**GIVEN TASK:** Transcribe the listing below verbatim, from its first line through the line containing "(x=144, y=335)", inclusive.

-*-*-

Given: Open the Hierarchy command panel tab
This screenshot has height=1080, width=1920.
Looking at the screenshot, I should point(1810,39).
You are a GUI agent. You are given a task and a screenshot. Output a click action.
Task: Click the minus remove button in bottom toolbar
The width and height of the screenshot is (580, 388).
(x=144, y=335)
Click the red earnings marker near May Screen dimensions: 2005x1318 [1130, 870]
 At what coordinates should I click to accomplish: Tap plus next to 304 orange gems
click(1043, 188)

-*-*-

**WRITTEN RESPONSE:**
Given: Open the Hierarchy command panel tab
This screenshot has height=1080, width=1920.
Looking at the screenshot, I should point(1810,39).
You are a GUI agent. You are given a task and a screenshot. Output a click action.
Task: Click the minus remove button in bottom toolbar
The width and height of the screenshot is (580, 388).
(x=144, y=335)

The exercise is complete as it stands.